News

Nature recovers after Roggenplaat elevation

Published on: 15 January 2026, 16:54 hrs

In 2019, Rijkswaterstaat raised the Roggenplaat to preserve it as a feeding ground for waterbirds. Five years of monitoring now show that this intervention has paid off. Birds and benthic fauna have returned to the elevated areas, and the sandbank has developed as intended.

Important feeding and resting area

The Roggenplaat is one of the key feeding and resting areas for birds in the Oosterschelde. At low tide, almost 20.000 birds gather on the sandbank to feed on the abundance of crabs, worms and shellfish living in the sediment. The area is also an important resting place for seals.

Since the construction of the Oosterschelde barrier, tidal dynamics in the estuary have changed, causing the Roggenplaat to become increasingly submerged. To preserve the area as a feeding ground for birds, 1.1 million m3 of sand were used to raise the sand flat five years ago.

The sand was distributed across seven locations to limit environmental disturbance. At the same time, a monitoring programme was launched to track the effects of the sand replenishment. The final report (in Dutch) was published in november 2025.

After five years of monitoring

The monitoring results indicate that the Roggenplaat continues to serve as a feeding area for birds and is expected to do so for the foreseeable future. The total number of birds foraging on the sandbank is comparable to pre-elevation levels.

Birds have also demonstrated a strong capacity to adapt to changing conditions. In the first years after the elevation, they mainly used the non-raised parts of the Roggenplaat. As sediments stabilised and benthic communities recovered, birds gradually returned to the raised areas as well.

Back on the sandbank

After five years, benthic fauna and birds have returned to all elevated areas of the sandbank. Sheltered areas with thinner layers of finer sand showed soil life comparable to the rest of the Roggenplaat within two years. In areas with thicker sand layers and higher erosion rates, recovery has taken longer. However, the benthic fauna is now also returning here.
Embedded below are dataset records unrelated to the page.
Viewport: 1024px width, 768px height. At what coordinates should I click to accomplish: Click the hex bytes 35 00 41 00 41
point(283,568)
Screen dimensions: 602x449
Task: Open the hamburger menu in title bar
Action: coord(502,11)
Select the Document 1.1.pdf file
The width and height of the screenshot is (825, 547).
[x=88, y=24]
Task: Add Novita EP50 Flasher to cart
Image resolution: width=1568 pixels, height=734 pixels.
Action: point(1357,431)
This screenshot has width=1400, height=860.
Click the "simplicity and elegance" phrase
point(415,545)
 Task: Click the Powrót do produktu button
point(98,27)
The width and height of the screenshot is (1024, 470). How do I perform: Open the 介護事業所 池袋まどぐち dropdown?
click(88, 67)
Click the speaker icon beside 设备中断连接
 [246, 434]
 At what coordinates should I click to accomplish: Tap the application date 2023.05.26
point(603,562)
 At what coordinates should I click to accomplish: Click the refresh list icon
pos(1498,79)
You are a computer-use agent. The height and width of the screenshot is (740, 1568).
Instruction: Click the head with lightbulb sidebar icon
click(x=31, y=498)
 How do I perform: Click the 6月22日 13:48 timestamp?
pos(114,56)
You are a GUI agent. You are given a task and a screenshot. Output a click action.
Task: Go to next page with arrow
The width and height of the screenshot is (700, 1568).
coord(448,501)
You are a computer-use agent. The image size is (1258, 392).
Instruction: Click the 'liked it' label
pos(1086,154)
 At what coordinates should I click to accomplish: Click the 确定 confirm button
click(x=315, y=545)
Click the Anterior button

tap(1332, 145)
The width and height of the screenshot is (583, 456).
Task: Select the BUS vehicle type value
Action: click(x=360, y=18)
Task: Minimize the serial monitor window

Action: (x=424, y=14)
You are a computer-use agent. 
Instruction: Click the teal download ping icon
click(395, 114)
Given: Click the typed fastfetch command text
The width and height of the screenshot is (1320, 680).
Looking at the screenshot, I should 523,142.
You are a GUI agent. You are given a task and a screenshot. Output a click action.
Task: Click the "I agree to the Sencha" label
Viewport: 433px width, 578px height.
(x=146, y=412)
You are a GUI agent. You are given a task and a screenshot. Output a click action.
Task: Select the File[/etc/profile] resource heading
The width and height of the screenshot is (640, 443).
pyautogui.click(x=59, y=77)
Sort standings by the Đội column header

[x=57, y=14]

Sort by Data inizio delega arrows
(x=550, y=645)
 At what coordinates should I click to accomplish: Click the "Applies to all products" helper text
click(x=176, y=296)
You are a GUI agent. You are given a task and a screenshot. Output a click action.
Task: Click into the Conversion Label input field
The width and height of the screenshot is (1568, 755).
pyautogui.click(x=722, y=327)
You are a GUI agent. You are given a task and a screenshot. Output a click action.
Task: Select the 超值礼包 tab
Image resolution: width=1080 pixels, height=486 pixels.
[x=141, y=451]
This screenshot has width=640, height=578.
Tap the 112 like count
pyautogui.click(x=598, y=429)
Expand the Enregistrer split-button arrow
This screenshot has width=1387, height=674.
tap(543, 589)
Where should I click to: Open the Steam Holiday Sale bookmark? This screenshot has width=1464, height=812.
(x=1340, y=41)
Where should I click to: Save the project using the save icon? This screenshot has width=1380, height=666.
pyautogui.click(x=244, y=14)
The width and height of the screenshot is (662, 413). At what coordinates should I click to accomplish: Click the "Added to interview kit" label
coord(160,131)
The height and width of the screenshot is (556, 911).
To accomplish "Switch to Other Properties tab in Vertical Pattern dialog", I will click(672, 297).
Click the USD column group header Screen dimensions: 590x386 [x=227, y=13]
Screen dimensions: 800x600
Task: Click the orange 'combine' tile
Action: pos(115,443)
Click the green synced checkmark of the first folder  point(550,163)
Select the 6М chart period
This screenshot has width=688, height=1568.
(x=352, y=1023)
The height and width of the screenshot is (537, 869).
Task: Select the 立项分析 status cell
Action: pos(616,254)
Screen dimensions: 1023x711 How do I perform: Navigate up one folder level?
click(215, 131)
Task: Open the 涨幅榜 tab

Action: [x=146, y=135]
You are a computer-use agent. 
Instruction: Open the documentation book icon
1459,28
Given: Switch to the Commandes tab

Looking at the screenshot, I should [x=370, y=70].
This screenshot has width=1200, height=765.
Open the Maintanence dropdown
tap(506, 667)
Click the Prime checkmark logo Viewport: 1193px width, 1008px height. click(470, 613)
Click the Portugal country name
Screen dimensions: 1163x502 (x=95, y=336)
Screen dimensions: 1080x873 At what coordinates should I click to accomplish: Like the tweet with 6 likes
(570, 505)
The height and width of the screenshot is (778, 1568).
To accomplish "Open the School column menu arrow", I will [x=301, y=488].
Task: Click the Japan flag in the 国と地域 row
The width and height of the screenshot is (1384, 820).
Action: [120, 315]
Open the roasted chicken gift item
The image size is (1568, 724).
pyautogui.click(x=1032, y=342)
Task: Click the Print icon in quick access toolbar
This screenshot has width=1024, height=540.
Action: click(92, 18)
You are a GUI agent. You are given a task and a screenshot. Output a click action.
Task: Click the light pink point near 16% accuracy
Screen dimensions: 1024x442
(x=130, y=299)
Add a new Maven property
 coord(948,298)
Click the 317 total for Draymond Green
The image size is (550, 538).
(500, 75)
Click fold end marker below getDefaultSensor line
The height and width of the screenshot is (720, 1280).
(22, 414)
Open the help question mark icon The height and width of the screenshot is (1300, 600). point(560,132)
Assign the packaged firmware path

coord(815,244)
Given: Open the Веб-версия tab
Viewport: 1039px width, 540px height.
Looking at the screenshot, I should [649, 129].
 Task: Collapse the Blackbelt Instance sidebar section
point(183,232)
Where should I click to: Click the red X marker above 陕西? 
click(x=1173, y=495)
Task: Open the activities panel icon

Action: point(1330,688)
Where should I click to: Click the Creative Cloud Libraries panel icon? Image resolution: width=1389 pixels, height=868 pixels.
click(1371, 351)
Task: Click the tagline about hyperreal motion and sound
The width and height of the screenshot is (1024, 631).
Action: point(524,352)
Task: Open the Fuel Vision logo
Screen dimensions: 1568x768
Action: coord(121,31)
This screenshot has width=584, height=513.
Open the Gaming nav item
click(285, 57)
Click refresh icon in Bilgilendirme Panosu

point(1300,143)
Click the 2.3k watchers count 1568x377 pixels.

Most birds, such as dunlins, oystercatchers, bar-tailed godwits, curlews, and grey plovers, are once again using the replenished parts of the sandbank. There are, however, differences between species.

Red knots and bar-tailed godwits, which prefer finer sediment and lower-lying areas, still use the raised areas to a lesser extent. Dunlins, by contrast, appear to be particularly drawn to the newly raised parts of the Roggenplaat.

No longer visible

The sandbank itself has developed largely as planned. After five years, the seven separate replenishments are no longer recognisable as individual interventions and have blended into the Roggenplaat as a whole.

As a result of the sand replenishments, the area of the Roggenplaat that falls dry for more than 50% of the time, an important condition for foraging birds, has increased significantly, from 602 to 726 ha. Erosion of the sandbank is also progressing as expected: after five years, 90% of the added sand volume remains at the original placement area or within 50 m of it.

Lessons for the Galgenplaat

‘We are very pleased with these results. They show that we are getting better and better at replenishing sensitive areas like this,’ said Harry de Looff, project leader at Rijkswaterstaat. ‘By deliberately leaving parts of the sandbank untouched, we gave the bird community the space to adapt, without any loss of species or numbers.’

Next winter, Rijkswaterstaat plans to raise the Galgenplaat, the second most important feeding area in the Oosterschelde. The lessons learned from the Roggenplaat will play an important role in the design and execution of this next project.